Halistatins 1, 2 & 3
Jack Geltosky, PhD
Senior Vice President of Business Development, Life Sciences
Arizona Technology Enterprises, LLC (AzTE)
George Pettit, PhD
Department of Chemistry and Biochemistry
Arizona State University
Halistatins 1, 2 and 3
AzTE Cases # 626, 627, 701
Intellectual Property Status:
U.S. Patent 5,426,194
U.S. Patent 5,352,804
U.S. Patent 5,519,050
Halistatins are highly potent polyether macrolides with anti-mitotic actions that were originally isolated from certain marine sponges.

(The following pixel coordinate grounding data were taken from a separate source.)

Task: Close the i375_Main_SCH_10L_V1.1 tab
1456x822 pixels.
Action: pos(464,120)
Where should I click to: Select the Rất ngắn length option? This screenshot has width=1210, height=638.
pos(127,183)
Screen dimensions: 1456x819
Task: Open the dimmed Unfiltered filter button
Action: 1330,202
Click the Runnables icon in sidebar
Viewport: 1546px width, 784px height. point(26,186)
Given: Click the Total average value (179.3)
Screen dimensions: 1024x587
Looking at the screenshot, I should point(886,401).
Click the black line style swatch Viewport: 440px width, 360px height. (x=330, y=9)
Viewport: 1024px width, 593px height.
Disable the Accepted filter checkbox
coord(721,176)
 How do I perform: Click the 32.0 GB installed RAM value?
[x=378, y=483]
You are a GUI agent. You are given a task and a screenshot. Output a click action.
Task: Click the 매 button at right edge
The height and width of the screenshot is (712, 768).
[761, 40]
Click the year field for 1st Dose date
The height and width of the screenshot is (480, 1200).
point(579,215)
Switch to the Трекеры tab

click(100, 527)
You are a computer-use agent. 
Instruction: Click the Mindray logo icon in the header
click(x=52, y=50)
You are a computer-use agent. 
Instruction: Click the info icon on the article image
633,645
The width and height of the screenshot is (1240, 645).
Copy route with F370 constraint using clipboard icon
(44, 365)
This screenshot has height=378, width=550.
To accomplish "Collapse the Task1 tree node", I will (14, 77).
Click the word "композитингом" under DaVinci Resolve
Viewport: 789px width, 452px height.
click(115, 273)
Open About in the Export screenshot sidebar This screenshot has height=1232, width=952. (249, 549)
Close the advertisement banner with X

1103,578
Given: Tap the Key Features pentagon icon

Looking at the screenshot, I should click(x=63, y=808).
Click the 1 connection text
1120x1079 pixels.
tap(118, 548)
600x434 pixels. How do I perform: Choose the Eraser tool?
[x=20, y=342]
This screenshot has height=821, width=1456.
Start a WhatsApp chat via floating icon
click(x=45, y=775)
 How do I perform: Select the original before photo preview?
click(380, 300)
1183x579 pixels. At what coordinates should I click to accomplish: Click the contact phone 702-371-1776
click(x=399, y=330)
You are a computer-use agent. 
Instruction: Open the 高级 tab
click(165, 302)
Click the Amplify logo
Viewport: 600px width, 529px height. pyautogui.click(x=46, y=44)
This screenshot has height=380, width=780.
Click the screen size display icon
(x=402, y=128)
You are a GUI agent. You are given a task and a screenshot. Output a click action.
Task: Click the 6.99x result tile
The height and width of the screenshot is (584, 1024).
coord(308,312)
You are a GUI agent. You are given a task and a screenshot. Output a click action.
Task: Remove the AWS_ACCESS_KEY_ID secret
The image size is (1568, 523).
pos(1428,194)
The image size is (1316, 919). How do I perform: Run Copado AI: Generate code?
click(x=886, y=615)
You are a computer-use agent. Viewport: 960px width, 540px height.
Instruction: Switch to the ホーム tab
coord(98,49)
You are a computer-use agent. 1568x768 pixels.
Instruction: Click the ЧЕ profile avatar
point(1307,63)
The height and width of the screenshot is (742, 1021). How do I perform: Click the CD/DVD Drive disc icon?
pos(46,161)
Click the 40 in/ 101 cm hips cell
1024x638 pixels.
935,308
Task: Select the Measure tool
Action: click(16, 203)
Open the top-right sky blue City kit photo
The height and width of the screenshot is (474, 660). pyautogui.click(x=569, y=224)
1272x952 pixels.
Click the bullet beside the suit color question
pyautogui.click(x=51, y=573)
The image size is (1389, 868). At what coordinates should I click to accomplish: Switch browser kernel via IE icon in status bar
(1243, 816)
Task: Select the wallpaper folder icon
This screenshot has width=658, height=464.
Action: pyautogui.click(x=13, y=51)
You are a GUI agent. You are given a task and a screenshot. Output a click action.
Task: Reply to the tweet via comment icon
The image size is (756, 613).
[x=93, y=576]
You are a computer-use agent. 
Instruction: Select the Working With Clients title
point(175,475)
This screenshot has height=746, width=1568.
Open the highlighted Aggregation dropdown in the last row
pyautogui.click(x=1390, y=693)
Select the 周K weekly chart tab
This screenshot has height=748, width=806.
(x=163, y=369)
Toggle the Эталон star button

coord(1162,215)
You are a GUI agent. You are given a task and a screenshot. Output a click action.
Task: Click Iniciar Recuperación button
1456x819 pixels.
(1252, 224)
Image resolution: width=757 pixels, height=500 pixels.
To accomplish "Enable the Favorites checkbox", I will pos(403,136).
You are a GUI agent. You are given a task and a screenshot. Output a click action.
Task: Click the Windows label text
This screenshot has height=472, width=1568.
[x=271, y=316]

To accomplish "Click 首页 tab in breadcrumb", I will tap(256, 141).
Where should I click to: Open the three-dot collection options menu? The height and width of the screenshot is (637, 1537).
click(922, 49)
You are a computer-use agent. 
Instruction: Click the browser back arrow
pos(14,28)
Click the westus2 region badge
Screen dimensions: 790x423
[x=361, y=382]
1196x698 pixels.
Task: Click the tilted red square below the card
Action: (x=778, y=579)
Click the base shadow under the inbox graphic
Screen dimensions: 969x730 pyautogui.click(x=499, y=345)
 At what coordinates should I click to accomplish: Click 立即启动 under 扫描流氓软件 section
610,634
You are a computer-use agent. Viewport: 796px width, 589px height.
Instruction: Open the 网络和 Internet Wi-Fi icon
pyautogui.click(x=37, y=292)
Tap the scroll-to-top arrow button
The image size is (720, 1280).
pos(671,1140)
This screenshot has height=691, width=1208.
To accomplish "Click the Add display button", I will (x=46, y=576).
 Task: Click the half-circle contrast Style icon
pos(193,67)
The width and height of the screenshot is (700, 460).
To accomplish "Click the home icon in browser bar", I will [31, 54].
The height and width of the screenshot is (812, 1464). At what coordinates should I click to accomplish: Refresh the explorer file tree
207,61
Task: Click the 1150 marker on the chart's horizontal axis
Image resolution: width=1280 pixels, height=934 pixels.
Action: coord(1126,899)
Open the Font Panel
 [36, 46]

Similar polyether macrolides, such as, Bryostatin 1 (Ph2), Halichondrin B (PC) and its analog, E7389 (Ph 2), are being tested both preclinically and clinically as anti-cancer agents.
Halistatin 1 has highly potent cytotoxic activity in vitro against P388 cells (ED50 of 4x10-4 μg/mL) and against 60 human cancer cell lines from the NCI’s anti-tumor screening panel (average overall panel GI50 of 7x10-10 M).
Halistatin 2 has highly potent cytotoxic activity in vitro against P388 cells (ED50 of 4x10-4 μg/mL) and against 60 human cancer cell lines from the NCI’s anti-tumor screening panel (average overall panel GI50 of 7x10-10 M).
Halistatin 3 strongly inhibits growth (ED50 of 3.5x10-5 μg/mL) of P388 leukemia cells and a ‘mini’ panel of human cancer cell lines (GI50, μg/mL): brain (SF-295, 3.5x10-5), lung (NCI-460, 2.5x10-5), colon (KM 2062, 5.1x10-6), ovary (OVCAR-3, 1.3x10-5), renal (A498, 5.6x10-5) and melanoma (SK-MEL-5, 2.5x10-5).
These novel compounds have applications as:
- Anti-cancer therapeutic agents
Benefits and Advantages
- Diversity – The new compounds are structural analogs of confirmed very potent candidates for anti-cancer drugs.
- Efficacy – The new compounds also possess promising anti-mitotic activities.